Ayende @ Rahien

Refunds available at head office

The RavenDB indexing process: Optimization

The actual process done by RavenDB to index documents is a fairly complex one. In order to understand what exactly happened, I decided to break it apart to pseudo code.

It looks something like this:

while database_is_running:
  stale = find_stale_indexes()
  lastIndexedEtag = find_last_indexed_etag(stale)
  docs_to_index = get_documents_since(lastIndexedEtag, batch_size)
  
  filtered_docs = execute_read_filters(docs_to_index)
  
  indexing_work = []
  
  for index in stale:
    
    index_docs = select_matching_docs(index, filtered_docs)
    
    if index_docs.empty:
      set_indexed(index, lastIndexedEtag)
    else
      indexing_work.add(index, index_docs)
      
  for work in indexing_work:
  
     work.index(work.index_docs)

And now let me show you the areas in which we did some perf work:

while database_is_running:
  stale = find_stale_indexes()
  lastIndexedEtag = find_last_indexed_etag(stale)
  docs_to_index = get_documents_since(lastIndexedEtag, batch_size)
  
  filtered_docs = execute_read_filters(docs_to_index)
  
  indexing_work = []
  
  for index in stale:
    
    index_docs = select_matching_docs(index, filtered_docs)
    
    if index_docs.empty:
      set_indexed(index, lastIndexedEtag)
    else
      indexing_work.add(index, index_docs)
      
  for work in indexing_work:
  
     work.index(work.index_docs)

All of which gives us a major boost in the system performance. I’ll discuss each part of that work in detail, don’t worry Winking smile

Comments

Nadav
04/18/2012 03:14 PM by
Nadav

The last: you could have just run index(index_docs) instead of adding it to a list and only at the end enumerate that list.

Ayende Rahien
04/18/2012 05:49 PM by
Ayende Rahien

Nadav, Doing so would force me to wait to filtering for each index. Instead, I can do the filtering first, then execute all of the indexes at once.

Andrew Harry
04/18/2012 11:15 PM by
Andrew Harry

Ayende, given the scarcity of good blog posts on RavenDB - could you release more of your future ones?

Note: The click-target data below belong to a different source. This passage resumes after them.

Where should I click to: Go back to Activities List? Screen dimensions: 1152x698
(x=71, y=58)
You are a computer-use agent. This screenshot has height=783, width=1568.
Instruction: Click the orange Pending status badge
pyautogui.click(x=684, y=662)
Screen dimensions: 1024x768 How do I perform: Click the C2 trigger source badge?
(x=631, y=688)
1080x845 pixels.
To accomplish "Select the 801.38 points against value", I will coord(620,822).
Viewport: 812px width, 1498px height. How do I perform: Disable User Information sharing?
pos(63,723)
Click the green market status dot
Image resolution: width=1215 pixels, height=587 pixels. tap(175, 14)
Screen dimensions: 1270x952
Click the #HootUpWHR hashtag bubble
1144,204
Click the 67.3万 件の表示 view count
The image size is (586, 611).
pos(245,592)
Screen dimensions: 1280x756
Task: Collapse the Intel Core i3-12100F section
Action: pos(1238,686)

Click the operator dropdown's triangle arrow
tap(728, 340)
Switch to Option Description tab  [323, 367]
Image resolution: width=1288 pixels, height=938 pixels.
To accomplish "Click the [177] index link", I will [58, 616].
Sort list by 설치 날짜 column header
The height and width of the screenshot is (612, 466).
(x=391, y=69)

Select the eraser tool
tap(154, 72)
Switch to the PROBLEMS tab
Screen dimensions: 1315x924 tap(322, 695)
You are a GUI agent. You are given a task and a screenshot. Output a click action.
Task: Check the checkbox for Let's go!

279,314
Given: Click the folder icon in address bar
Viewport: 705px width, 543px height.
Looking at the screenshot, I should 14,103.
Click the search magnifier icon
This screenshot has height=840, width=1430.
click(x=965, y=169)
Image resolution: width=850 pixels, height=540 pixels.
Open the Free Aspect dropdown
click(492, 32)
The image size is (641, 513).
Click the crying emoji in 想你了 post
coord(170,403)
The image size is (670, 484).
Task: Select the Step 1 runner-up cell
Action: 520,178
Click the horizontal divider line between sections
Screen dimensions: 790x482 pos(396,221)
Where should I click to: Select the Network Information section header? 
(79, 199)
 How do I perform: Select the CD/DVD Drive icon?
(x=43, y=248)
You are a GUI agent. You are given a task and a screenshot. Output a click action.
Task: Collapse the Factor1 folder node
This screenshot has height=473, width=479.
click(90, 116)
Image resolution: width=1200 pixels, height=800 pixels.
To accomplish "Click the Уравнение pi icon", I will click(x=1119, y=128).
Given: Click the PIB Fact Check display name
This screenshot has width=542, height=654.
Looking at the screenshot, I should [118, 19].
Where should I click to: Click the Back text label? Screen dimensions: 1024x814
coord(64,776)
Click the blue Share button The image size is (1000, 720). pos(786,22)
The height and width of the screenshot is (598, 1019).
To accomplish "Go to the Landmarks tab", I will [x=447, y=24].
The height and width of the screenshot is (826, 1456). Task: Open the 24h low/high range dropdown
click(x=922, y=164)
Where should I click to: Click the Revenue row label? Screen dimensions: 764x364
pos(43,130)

I'm still learning but i'm loving what i'm seeing in RavenDB. Could you write more about 'best practises' and common pitfalls?

I am making my pitch to switch out our custom SQL & Azure tables combination in a CRM we are developing for RavenDB. So far I have shed nearly 6000+ lines of code and the conversion has taken less than a week.

Phillip Haydon
04/19/2012 03:26 AM by
Phillip Haydon

@Andrew - there's plenty of good blog posts for RavenDB, some people have found my few really helpful.

You can also join http://jabbr.net and chat to some of the guys in #ravendb room. Lots of people come in seeking help for different things and we can help most of the time.

Google Group is awesome too if you want quick answers from Ayende or his team.

Ayende Rahien
04/19/2012 08:11 AM by
Ayende Rahien

Andrew, There are actually a LOT of really good blog posts about RavenDB. And we have a lot of documentation, screen casts and both TekPub and PluralSight have courses about it. Most of the future posts here are actually about how to implement and optimize RavenDB, not how to work with it.

Tim
04/20/2012 07:32 AM by
Tim

Ayende, your pseudo code looks remarkably like python, any plans to switch languages? ;-)

Ayende Rahien
04/21/2012 09:16 AM by
Ayende Rahien

Tim, This is actually Boo. And I have been doing that for 7 years or so.

Comments have been closed on this topic.